-- RECORDS PROVIDED follows --

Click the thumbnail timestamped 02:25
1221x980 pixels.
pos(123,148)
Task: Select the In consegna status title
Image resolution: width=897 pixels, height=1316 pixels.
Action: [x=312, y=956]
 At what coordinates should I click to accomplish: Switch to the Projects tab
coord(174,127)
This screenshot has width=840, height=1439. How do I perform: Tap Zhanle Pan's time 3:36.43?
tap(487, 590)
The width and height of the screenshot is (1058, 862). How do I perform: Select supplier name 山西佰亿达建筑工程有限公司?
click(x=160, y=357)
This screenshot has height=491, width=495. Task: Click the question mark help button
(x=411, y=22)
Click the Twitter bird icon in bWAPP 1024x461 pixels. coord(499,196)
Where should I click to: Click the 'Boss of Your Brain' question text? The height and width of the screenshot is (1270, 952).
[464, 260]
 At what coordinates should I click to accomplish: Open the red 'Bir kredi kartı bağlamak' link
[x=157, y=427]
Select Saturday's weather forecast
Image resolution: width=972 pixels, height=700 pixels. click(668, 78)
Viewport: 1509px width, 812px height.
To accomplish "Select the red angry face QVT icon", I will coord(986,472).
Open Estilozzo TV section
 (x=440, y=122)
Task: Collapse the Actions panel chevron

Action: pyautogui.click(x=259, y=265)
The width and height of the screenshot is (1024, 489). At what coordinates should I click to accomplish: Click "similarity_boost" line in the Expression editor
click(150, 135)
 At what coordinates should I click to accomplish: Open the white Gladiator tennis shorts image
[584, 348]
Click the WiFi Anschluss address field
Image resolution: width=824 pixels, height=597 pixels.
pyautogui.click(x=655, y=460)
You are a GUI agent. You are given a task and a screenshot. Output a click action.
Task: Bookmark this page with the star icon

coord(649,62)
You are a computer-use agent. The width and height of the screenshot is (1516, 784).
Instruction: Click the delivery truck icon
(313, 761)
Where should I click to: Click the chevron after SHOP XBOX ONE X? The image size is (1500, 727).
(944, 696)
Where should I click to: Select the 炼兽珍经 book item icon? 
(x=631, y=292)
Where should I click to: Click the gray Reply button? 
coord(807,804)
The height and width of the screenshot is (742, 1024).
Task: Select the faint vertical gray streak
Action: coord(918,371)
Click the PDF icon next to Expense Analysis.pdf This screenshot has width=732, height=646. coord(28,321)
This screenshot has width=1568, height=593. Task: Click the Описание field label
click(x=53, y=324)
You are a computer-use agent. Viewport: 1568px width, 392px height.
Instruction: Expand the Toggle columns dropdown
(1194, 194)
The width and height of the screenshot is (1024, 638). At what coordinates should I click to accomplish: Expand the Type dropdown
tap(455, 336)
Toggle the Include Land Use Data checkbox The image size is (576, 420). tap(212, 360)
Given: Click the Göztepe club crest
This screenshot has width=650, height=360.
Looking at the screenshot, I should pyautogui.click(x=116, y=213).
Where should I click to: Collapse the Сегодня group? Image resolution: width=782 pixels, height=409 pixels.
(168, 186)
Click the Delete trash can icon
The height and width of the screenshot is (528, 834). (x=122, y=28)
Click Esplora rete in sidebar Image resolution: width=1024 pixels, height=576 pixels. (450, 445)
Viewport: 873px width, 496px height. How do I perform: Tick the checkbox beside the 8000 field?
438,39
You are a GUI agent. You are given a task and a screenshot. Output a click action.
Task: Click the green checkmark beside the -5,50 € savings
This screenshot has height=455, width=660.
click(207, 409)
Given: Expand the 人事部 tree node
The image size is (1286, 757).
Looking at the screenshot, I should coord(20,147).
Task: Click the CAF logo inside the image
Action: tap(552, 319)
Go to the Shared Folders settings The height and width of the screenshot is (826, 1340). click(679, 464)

-- RECORDS PROVIDED concluded --

* _ASSIGNMENT_:
Return only the number of lines in the data that contain "computer".

* _EXERCISE RESPONSE_:
2